O impacto mais expressivo foi observado um ano após a participação, com uma redução de 65% na probabilidade de uso de cigarros eletrônicos entre os alunos do programa, em comparação com o grupo controle. Além disso, o projeto recebeu ampla aprovação dos participantes: mais de 80% dos estudantes afirmaram que as informações e habilidades aprendidas os ajudariam no futuro, e quase 90% dos professores avaliaram a iniciativa de forma positiva.
Estratégia positiva
Para a neuropsicóloga Ana Lucia Karasin, do Einstein Hospital Israelita, essas propostas ajudam o jovem não apenas a refletir antes de experimentar, mas também a se sentir mais preparado para resistir à pressão social. O adolescente entende os riscos e consegue dizer “não” com mais segurança quando é exposto a essas situações, pois já tem argumentos internos que dão suporte a sua escolha.
“Quando ele compreende que não se trata apenas de uma moda ou de algo passageiro, mas sim de uma prática que pode gerar dependência, prejudicar o funcionamento cerebral e abrir portas para outras dependências, ele passa a olhar para o cigarro eletrônico de outra forma”, afirma.
A proposta de um programa que alia informações de qualidade com atividades interativas é vista com bons olhos por especialistas. “Mais do que alertar sobre os malefícios, é fundamental proporcionar vivências que ensinem na prática estratégias eficazes para resistir às pressões sociais cotidianas”, diz a especialista do Einstein.

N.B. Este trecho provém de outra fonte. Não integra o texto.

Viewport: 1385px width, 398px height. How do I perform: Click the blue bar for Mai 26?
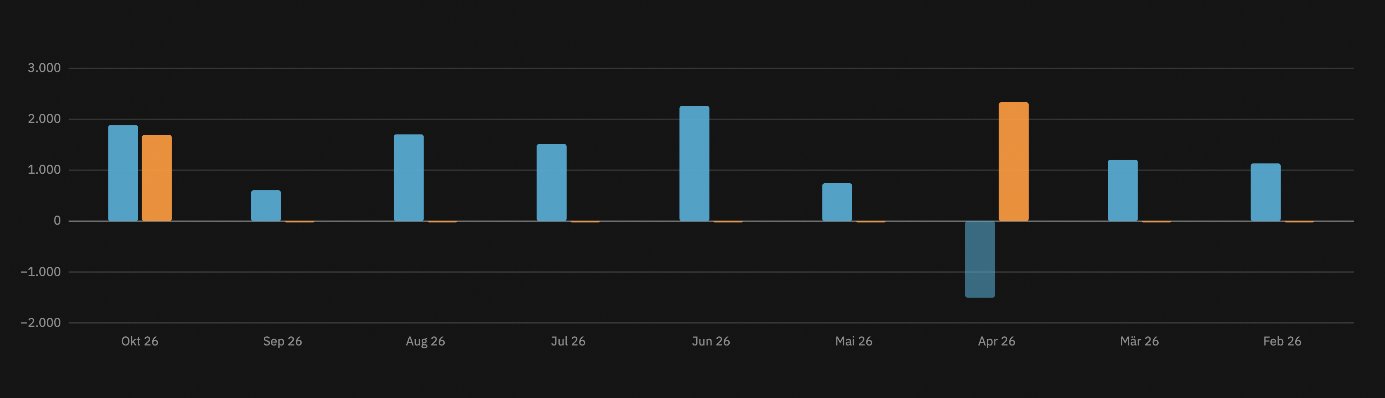pos(837,202)
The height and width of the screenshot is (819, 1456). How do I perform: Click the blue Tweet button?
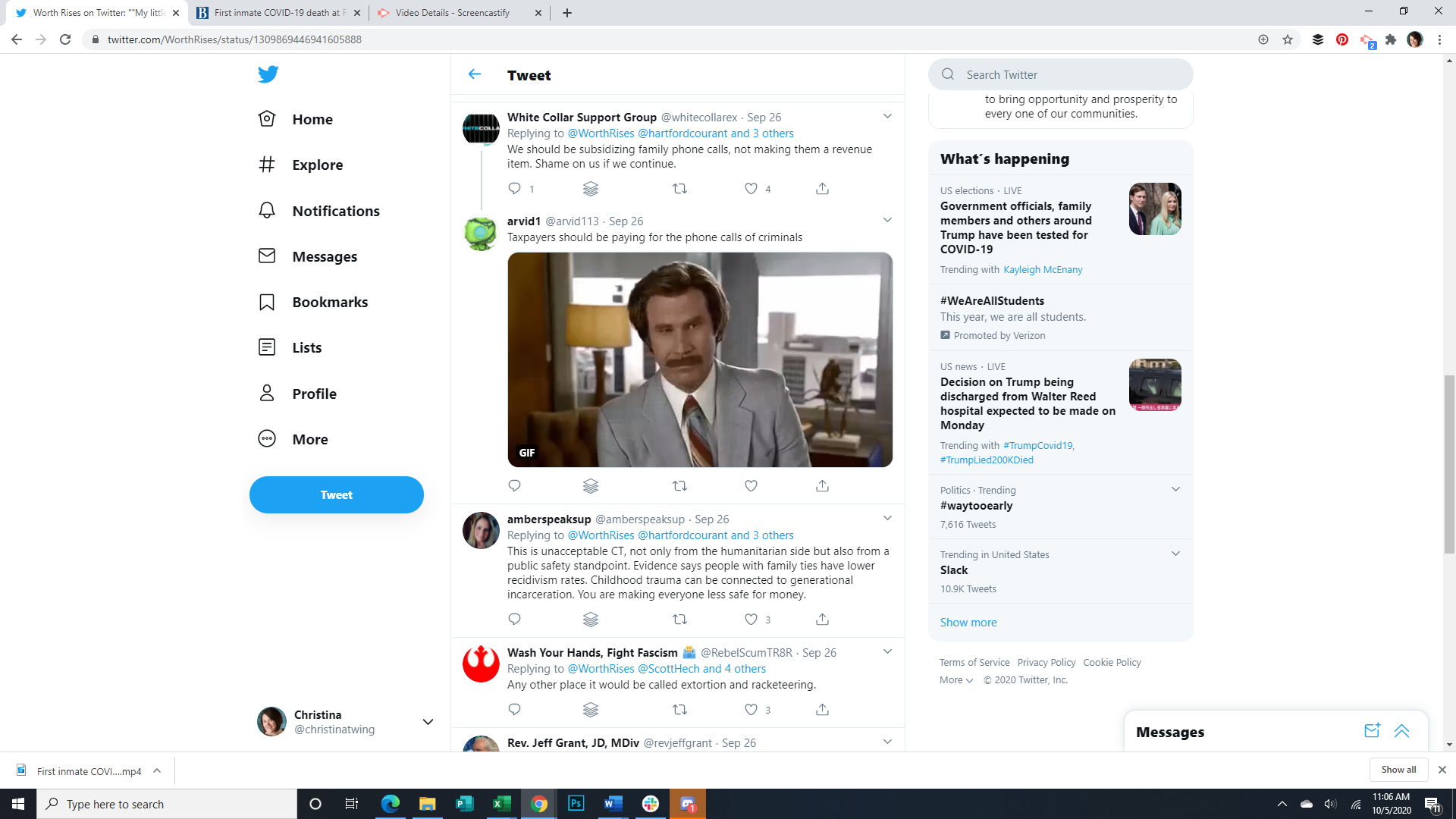[336, 494]
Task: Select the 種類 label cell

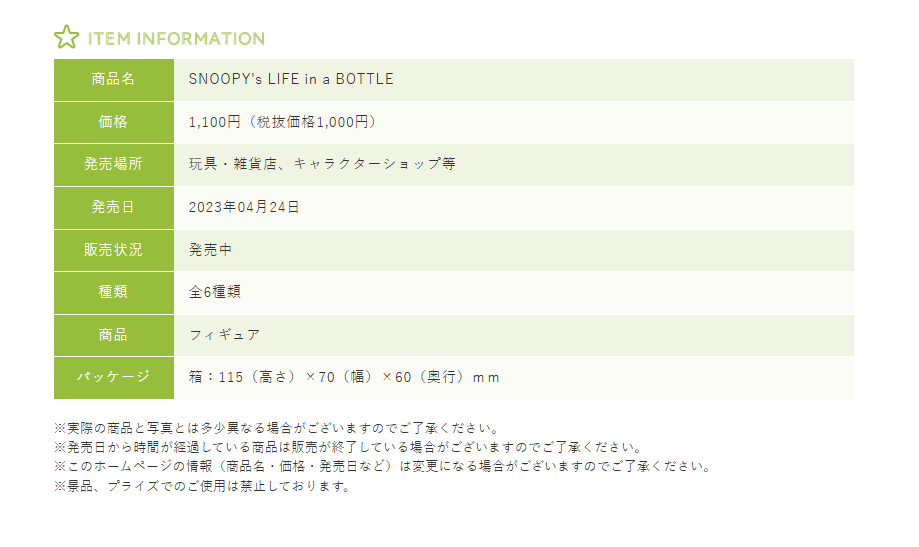Action: [x=113, y=292]
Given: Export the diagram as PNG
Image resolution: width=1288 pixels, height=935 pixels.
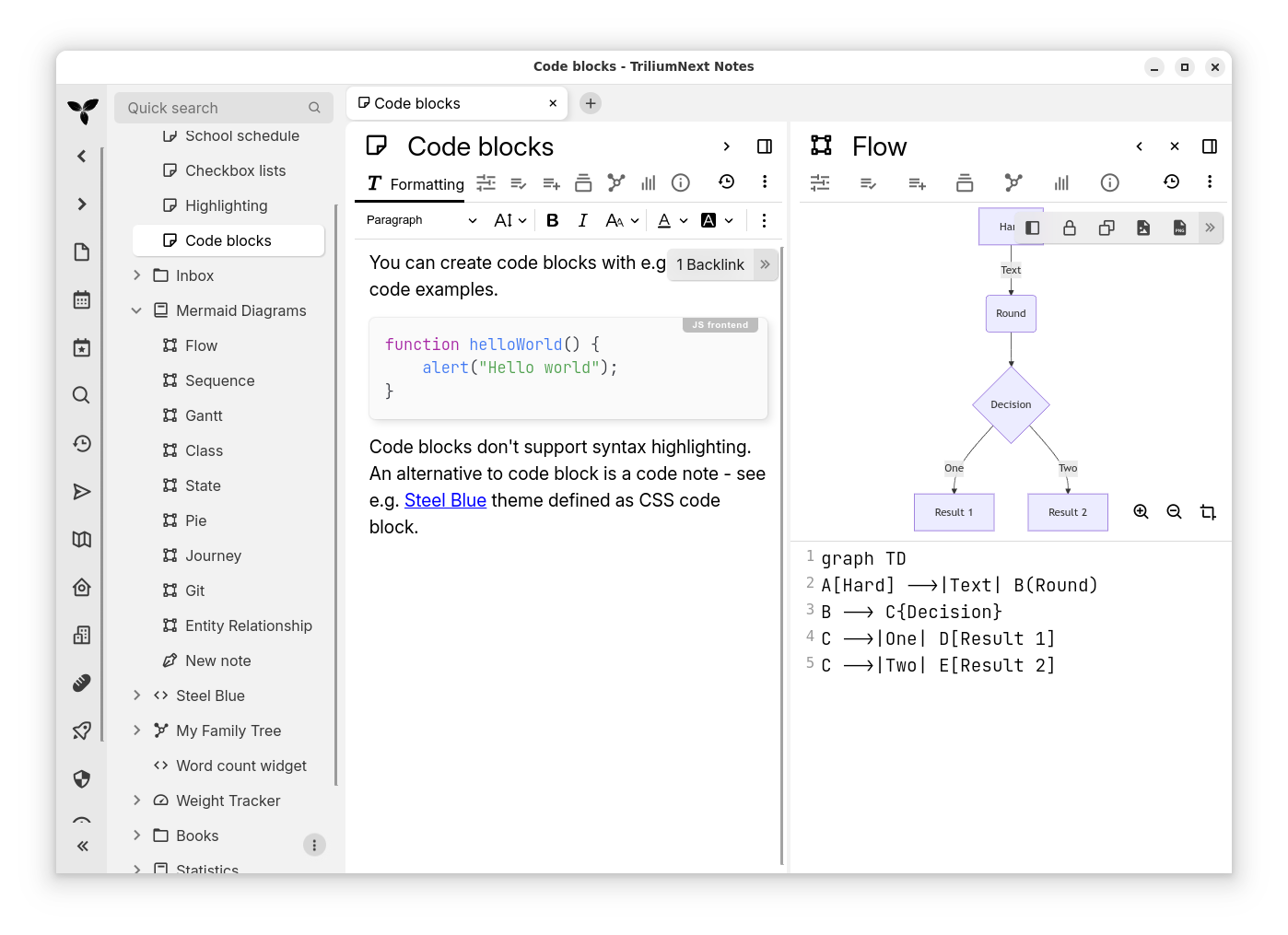Looking at the screenshot, I should [x=1179, y=228].

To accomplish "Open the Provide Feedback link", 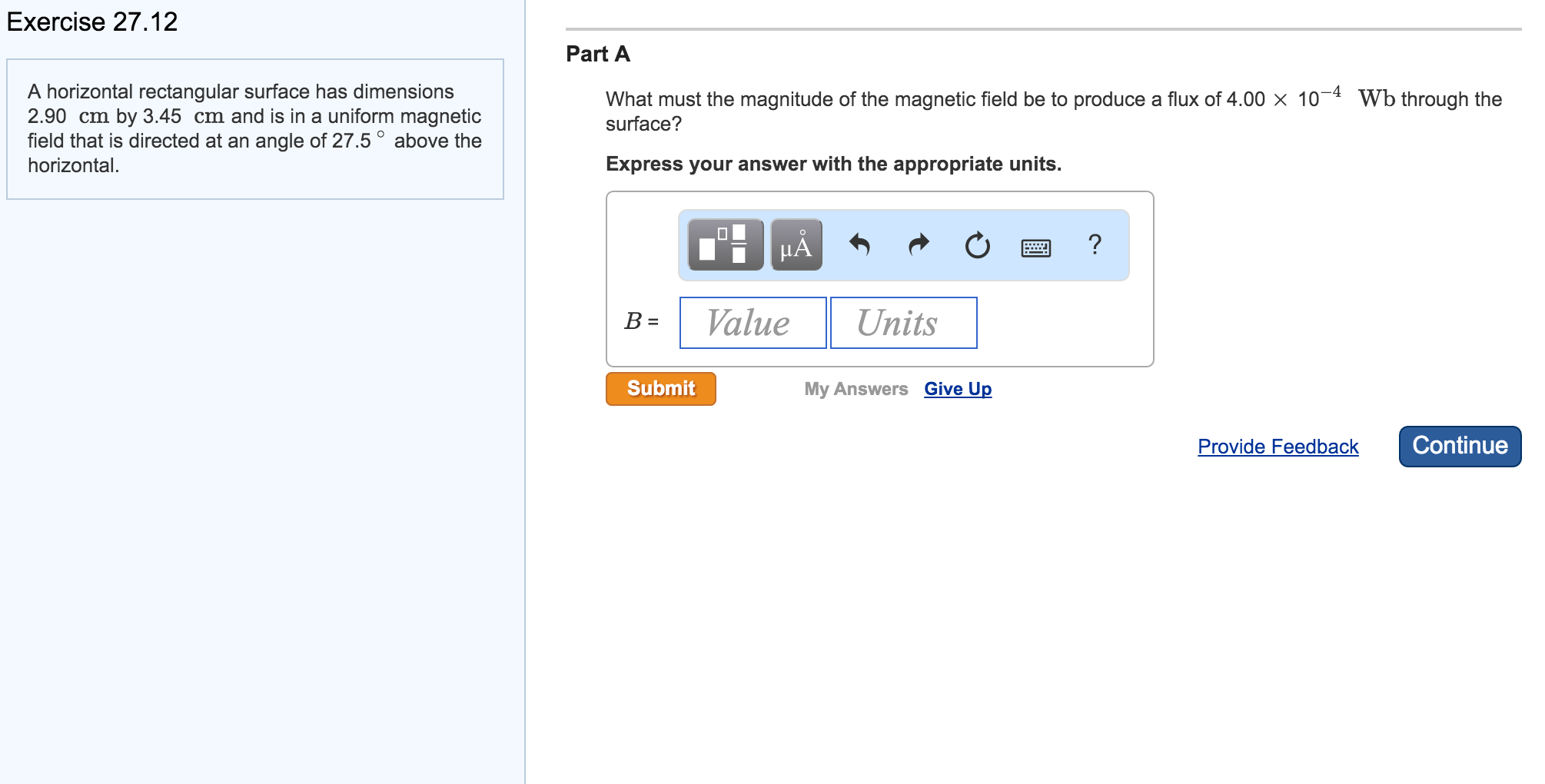I will pos(1278,447).
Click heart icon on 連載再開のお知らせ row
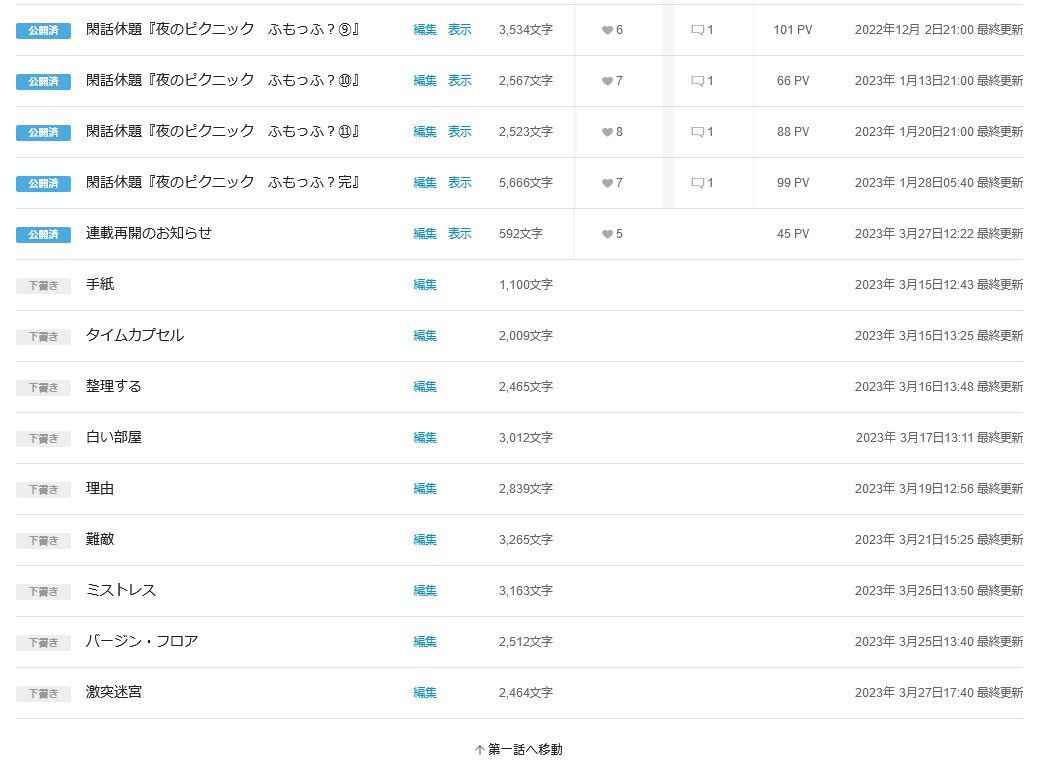 pos(607,234)
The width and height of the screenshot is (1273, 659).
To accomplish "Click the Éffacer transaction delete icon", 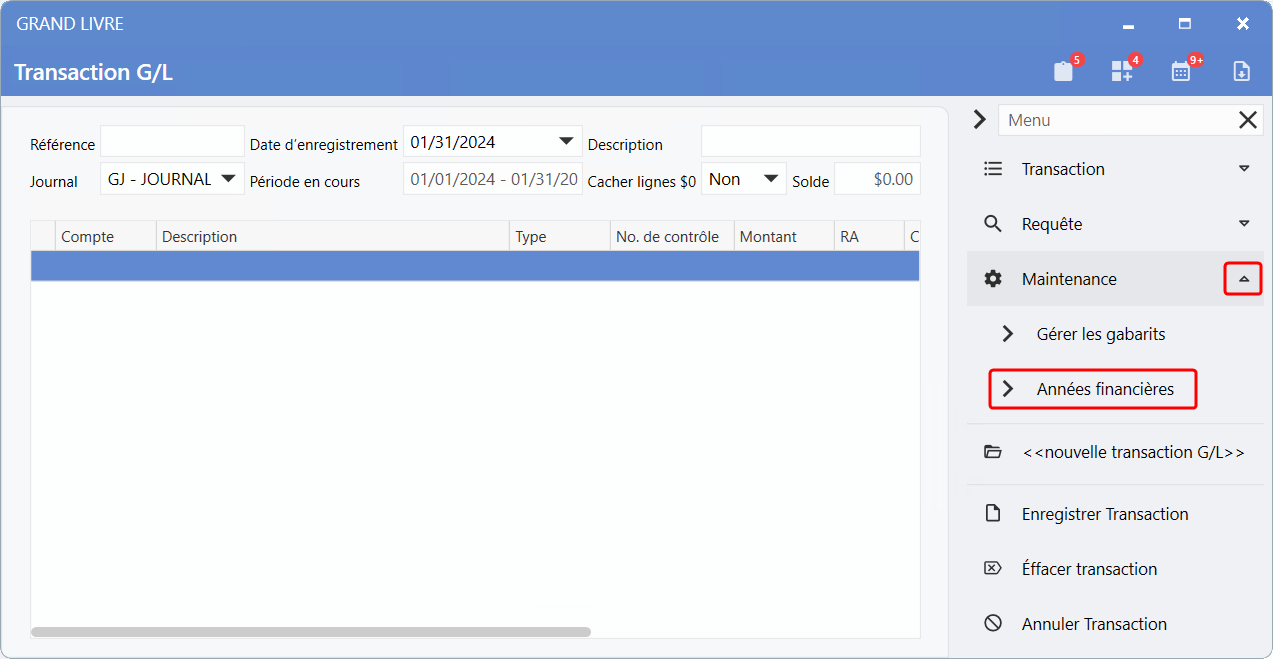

Muitos adolescentes começam a usar o cigarro eletrônico movidos pela curiosidade, pela influência de amigos ou pela ideia de que é algo inofensivo ou mais seguro do que o cigarro comum. “Quando recebem dados claros sobre os riscos, entendem que existe dependência química, que o cérebro ainda em desenvolvimento pode ser afetado e que há consequências reais para a saúde, então, a forma de pensar muda”, observa a psicóloga clínica Giovana Diez, especializada no atendimento de crianças e adolescentes, de São Paulo.
A adolescência é um período de grandes transformações, em que o jovem busca identidade, pertencimento e aceitação social. Daí porque, nessa fase, ficam mais vulneráveis a influências externas. “A informação possibilita consciência acerca de riscos, danos e prejuízos, mas sozinha é incapaz de alterar comportamento, principalmente de crianças e adolescentes, que estão em franco desenvolvimento emocional”, destaca a neuropsicóloga Natália Chequer Reis Junonski, especialista em dependência química pelo Instituto Nacional de Ensino e Pesquisa (INESP).
O ideal é que programas de prevenção não apenas informem sobre riscos, mas também promovam o desenvolvimento da autoestima, do pensamento crítico e de habilidades socioemocionais. “Quando damos ferramentas para que eles se sintam confiantes, saibam lidar com frustrações e pressões e encontrar alternativas saudáveis de se expressar, aumenta a chance dizerem ‘não’ a comportamentos de risco”, afirma Giovana Diez. Campanhas de conscientização em redes sociais e meios de comunicação também são eficazes, pois alcançam os jovens onde eles realmente estão.
O papel dos pais e responsáveis é tão essencial quanto o da escola no combate ao uso de cigarros eletrônicos entre adolescentes. O diálogo dentro de casa e o apoio emocional são peças-chave nesse processo e complementam as informações recebidas em sala de aula. Quando a dependência já está instalada, é indispensável o acesso a tratamento especializado, o que inclui suporte médico e psicológico.